PRP for Plantar Fasciitis
PRP for Plantar Fasciitis
As with any medical intervention there’s no guarantee that stem cell therapy or Platelet Rich Plasma PRP for Plantar Fasciitis injections will work. Yet there’s a good chance that they can help, often greatly, and in many cases complete relief is possible. More importantly however, these therapies cannot make the condition worse or harm the patient in any other way.
This is why many newer podiatrists near me are viewing regenerative treatments as standard of care for several common conditions. Overuse injuries will always be a major part of podiatric care. After all, those of us who are able to walk, run, and participate in sports put tremendous strain on the feet and ankles. In the larger picture It’s a very common-sense fit. As professionals, podiatrists have always fought to (literally) keep their patients on their feet by avoiding surgery whenever possible.
This is the medical term for the long-standing inflammation of the plantar fascia. Since humans walk, run, and play sports in the upright position we put enormous daily demands on this structure. This ongoing abuse gradually creates many extremely small tears in the fibers of the tendon, collectively known as microtrauma.
The pain of plantar fasciitis can be excruciating. It’s typically worse in the morning, leading many patients to dread taking that first weight-bearing step. Symptoms typically lessen throughout the day yet are worsened by activity.
The surgery and its drawbacks:
Plantar fascia surgery almost always involves physically cutting a portion of the tendon to relieve strain and tension.
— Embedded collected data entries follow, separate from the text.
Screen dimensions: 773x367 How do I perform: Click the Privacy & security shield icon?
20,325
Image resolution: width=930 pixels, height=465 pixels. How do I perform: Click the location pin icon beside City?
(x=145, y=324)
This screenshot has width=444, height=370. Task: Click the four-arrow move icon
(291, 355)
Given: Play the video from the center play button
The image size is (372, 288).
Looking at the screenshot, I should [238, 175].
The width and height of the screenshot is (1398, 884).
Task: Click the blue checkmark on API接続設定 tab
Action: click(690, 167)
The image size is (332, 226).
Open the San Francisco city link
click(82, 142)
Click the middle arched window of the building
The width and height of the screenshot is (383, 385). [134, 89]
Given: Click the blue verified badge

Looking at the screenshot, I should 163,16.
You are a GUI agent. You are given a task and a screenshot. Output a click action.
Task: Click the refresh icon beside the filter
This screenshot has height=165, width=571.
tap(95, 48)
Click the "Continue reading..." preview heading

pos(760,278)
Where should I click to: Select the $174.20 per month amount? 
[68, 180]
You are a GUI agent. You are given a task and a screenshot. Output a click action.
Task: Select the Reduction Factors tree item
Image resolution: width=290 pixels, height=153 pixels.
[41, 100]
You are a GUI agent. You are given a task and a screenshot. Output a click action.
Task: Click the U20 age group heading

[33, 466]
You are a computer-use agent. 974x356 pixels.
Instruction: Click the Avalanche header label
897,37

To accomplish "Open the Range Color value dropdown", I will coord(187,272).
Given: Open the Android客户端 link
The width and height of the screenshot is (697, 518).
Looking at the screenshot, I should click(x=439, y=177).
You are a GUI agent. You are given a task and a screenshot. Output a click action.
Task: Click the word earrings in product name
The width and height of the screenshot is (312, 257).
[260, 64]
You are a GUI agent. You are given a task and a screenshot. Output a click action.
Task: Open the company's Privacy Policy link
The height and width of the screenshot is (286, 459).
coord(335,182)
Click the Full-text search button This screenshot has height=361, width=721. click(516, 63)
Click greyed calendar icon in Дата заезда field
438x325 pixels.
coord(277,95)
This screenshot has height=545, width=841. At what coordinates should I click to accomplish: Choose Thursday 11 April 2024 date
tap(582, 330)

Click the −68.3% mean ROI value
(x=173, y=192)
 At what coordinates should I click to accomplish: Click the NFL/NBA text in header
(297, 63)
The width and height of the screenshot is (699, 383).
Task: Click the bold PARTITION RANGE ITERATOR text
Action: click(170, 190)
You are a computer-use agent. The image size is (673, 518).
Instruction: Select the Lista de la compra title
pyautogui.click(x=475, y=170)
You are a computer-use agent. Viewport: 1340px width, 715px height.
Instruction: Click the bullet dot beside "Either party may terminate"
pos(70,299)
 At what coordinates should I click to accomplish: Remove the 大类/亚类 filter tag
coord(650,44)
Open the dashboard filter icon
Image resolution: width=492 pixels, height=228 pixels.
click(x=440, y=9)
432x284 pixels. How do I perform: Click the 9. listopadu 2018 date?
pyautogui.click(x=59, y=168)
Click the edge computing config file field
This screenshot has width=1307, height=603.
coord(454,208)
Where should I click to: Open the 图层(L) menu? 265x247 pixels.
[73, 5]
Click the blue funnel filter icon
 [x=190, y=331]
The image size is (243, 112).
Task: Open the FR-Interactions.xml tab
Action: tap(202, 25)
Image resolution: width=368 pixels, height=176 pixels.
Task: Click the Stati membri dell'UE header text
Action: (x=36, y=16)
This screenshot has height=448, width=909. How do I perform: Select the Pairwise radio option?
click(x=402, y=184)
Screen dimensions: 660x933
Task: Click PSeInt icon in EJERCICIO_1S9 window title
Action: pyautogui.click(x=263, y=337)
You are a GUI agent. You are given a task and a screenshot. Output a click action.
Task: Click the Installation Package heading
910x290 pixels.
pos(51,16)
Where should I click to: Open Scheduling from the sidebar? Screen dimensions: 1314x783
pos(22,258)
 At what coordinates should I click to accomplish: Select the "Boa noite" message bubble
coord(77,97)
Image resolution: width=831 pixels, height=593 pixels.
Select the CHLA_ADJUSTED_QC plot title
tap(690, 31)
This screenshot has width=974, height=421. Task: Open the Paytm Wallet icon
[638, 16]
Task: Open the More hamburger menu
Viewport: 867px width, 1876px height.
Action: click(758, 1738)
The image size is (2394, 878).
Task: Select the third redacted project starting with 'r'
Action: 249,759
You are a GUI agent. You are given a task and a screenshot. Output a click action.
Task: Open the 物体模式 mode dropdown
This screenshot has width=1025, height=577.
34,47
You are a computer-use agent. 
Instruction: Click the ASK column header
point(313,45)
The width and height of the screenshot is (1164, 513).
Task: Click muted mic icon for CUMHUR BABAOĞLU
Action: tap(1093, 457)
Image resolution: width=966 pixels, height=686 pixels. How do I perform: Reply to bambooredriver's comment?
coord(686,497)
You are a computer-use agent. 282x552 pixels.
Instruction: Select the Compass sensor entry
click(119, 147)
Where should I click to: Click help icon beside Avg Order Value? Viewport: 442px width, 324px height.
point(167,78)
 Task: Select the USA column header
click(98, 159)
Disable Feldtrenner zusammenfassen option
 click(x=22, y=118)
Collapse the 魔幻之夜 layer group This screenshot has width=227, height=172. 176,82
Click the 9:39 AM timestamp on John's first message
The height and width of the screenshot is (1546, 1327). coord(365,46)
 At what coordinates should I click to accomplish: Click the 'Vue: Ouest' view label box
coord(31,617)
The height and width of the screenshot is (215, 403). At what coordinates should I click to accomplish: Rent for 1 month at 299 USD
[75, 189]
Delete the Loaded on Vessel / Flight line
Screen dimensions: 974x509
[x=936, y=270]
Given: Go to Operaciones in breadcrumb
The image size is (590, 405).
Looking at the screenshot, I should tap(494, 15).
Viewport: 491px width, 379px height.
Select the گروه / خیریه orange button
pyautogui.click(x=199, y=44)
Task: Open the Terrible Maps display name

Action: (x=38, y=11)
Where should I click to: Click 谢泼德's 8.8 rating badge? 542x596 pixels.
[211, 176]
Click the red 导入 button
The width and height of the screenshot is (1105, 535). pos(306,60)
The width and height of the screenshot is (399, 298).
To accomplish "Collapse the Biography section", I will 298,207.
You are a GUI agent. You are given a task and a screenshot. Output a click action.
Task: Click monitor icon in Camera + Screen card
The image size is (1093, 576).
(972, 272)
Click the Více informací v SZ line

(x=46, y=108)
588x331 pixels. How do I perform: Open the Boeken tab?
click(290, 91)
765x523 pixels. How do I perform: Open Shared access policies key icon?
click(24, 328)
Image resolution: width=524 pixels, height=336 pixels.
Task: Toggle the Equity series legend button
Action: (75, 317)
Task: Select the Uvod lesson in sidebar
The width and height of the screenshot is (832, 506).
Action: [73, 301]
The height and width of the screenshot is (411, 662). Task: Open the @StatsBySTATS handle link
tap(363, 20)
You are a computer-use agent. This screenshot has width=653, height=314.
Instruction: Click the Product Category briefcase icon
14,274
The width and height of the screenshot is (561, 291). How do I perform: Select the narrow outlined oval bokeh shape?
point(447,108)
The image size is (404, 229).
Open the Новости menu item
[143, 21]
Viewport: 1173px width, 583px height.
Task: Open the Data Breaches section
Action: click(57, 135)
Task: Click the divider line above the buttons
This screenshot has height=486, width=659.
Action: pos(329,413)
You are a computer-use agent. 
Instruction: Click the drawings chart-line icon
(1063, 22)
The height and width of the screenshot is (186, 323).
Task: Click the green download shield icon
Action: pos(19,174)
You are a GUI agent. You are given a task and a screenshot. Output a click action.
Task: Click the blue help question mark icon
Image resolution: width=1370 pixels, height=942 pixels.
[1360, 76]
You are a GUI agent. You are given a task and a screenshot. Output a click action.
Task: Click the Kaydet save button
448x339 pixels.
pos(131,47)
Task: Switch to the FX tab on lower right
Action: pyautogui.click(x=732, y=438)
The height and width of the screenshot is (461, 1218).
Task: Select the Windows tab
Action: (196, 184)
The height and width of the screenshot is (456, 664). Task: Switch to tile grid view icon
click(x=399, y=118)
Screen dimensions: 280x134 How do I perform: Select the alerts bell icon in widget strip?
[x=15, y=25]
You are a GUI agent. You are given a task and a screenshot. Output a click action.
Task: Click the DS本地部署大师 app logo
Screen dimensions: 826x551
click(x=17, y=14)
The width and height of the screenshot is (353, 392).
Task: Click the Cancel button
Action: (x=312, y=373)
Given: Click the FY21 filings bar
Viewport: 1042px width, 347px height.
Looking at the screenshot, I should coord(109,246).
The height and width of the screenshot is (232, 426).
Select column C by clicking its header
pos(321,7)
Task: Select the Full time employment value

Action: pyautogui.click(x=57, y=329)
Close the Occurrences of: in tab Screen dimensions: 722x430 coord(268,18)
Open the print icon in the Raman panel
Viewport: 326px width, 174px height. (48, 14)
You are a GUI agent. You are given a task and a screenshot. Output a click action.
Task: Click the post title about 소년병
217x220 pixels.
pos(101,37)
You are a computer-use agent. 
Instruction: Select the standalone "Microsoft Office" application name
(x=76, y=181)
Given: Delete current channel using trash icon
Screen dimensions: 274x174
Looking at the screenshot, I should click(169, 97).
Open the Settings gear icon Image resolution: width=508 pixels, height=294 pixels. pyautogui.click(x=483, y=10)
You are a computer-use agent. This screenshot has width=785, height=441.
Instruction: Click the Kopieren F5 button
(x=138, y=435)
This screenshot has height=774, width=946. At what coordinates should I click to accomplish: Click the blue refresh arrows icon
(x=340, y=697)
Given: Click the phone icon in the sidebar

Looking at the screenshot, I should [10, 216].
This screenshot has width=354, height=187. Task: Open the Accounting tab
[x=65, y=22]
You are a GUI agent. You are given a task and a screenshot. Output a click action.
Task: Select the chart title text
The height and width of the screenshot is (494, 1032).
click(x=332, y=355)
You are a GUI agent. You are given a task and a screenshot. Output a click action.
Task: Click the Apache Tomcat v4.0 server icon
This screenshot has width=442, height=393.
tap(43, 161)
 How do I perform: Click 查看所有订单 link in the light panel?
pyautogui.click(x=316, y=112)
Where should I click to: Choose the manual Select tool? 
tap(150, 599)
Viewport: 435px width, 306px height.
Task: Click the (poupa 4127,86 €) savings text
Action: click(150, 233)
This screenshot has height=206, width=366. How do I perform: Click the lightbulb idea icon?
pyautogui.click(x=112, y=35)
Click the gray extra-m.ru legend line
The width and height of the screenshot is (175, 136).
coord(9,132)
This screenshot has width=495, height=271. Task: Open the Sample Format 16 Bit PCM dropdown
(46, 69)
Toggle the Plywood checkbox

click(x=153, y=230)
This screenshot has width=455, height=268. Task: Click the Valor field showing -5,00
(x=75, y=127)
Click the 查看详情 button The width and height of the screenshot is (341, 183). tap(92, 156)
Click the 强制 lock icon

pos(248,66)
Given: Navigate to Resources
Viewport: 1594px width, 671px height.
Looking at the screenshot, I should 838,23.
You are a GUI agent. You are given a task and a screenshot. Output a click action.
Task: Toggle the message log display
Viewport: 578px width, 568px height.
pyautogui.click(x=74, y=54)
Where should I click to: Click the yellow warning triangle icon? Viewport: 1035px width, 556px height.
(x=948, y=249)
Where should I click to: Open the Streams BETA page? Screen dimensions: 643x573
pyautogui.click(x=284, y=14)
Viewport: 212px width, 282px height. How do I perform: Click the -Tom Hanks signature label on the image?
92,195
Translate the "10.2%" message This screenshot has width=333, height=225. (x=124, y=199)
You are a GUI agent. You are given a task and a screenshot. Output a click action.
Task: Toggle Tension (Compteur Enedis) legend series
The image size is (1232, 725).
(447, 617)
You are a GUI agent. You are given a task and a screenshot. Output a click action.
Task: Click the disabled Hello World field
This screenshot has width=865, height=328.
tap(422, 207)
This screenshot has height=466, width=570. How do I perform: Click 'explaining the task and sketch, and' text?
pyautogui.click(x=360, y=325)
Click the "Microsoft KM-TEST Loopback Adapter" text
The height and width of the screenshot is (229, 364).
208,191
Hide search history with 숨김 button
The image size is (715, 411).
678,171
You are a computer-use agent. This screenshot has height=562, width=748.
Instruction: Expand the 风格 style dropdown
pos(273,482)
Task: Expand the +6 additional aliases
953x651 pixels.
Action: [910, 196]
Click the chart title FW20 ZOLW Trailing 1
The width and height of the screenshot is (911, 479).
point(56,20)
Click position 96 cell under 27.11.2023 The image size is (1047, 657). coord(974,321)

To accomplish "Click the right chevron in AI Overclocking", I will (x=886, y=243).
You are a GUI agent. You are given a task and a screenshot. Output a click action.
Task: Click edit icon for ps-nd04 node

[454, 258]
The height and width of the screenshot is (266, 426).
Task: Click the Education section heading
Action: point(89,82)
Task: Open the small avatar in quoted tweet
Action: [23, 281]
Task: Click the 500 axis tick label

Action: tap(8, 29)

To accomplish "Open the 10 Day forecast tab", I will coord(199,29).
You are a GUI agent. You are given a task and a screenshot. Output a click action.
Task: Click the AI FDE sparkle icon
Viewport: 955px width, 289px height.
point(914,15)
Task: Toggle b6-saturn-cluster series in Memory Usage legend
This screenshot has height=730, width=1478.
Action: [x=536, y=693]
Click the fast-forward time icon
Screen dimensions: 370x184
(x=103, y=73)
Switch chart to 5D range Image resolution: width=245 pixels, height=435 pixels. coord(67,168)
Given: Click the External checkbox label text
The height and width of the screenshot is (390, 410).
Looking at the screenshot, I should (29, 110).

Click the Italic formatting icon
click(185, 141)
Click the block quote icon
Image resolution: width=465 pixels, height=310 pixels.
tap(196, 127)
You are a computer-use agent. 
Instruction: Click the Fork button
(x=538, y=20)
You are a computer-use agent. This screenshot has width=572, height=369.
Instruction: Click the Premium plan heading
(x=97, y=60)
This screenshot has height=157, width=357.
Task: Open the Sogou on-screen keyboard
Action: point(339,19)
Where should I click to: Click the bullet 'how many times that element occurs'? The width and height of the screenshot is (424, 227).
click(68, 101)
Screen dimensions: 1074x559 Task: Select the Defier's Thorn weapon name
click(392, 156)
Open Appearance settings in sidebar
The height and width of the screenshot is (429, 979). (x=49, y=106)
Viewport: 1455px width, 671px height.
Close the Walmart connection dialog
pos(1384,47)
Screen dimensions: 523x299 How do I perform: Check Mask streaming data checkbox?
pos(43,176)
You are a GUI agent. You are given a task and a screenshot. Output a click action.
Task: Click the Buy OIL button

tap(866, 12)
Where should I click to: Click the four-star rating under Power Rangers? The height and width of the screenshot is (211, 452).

By definition, this procedure will further weaken the already damaged plantar fascia.
There’s also no guarantee that it will work. Estimates of exactly how effective these tendon release procedures actually are, vary considerably. It is believed that about 25% of patients who have undergone a surgical release procedure experience no relief.
Plantar fasciitis and steroid injections:
Today powerful prescription steroid medications are used extensively to treat the pain of plantar fasciitis. These drugs are injected directly into the damaged, painful areas of the tendon, usually just in front of the heel. The relief they offer is often dramatic and nearly immediate. Other patients may experience limited relief or none at all.
There is little doubt that stem cell therapy and related treatments will be used extensively in the near future. These techniques are rapidly evolving, and as our understanding of the healing process improves so too will these therapies.
How is PRP for Plantar Fasciitis used in Regenerative Medicine?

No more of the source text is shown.